Written problem:
Which lines in the entries below contain the string "width", with case counting? Locate each one and copy it in full.

Record extracts:
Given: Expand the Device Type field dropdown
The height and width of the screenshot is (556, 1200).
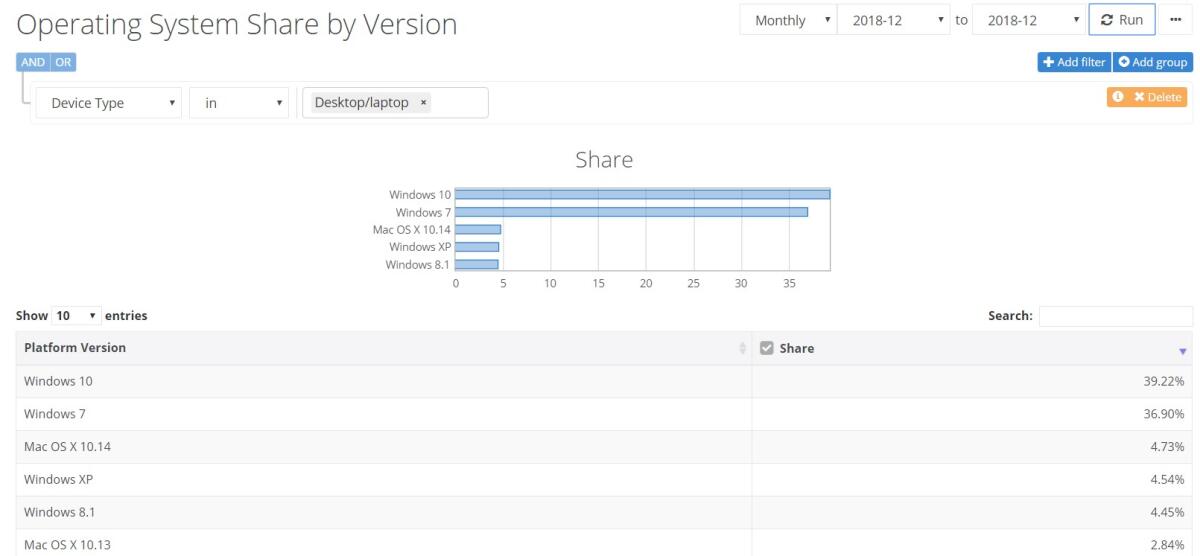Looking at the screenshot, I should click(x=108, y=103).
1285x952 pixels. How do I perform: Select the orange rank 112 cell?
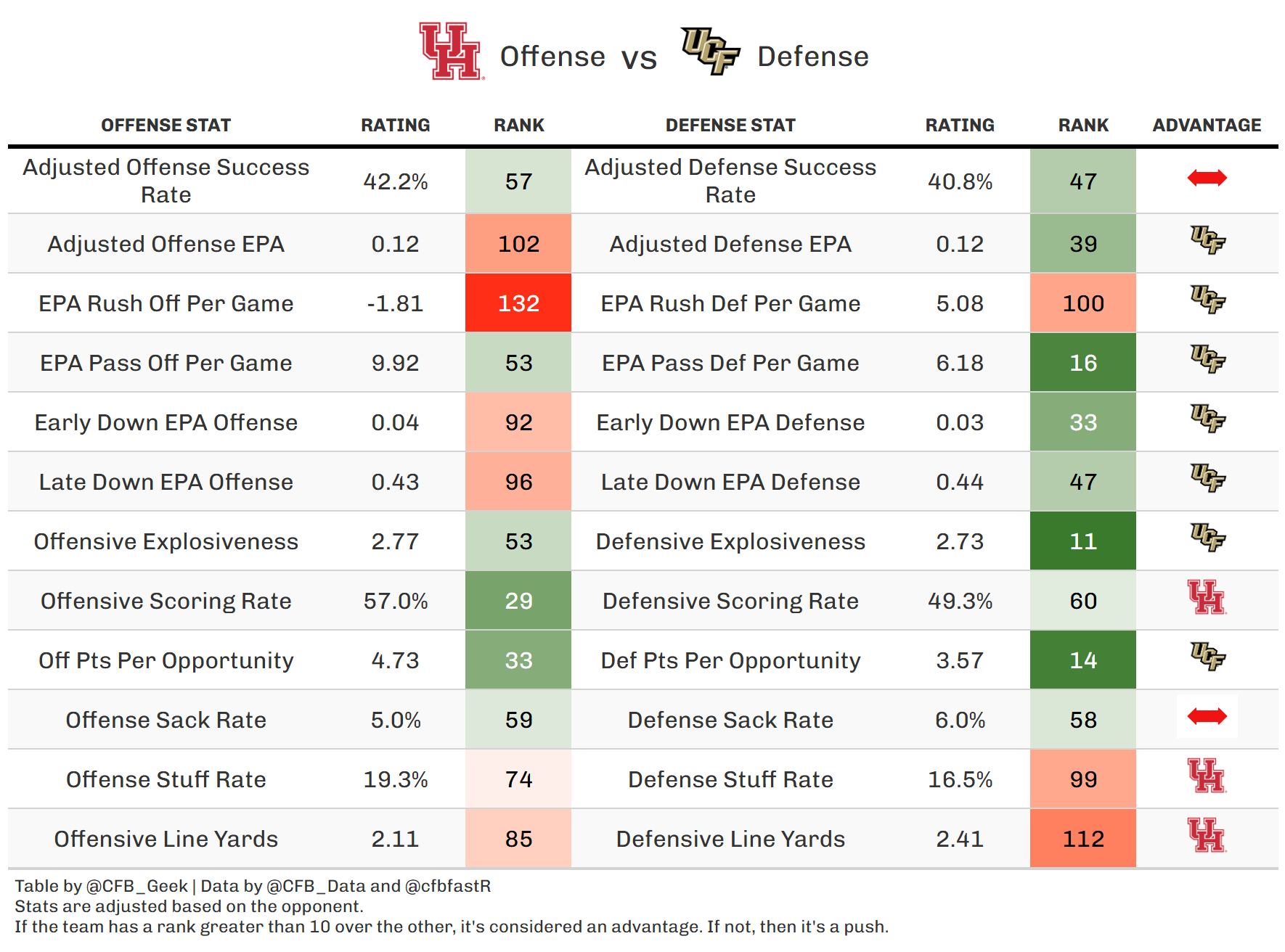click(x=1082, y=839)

---

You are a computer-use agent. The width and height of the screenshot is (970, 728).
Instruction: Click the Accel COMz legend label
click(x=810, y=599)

Final result:
The height and width of the screenshot is (556, 1200).
You are a computer-use agent. The width and height of the screenshot is (970, 728).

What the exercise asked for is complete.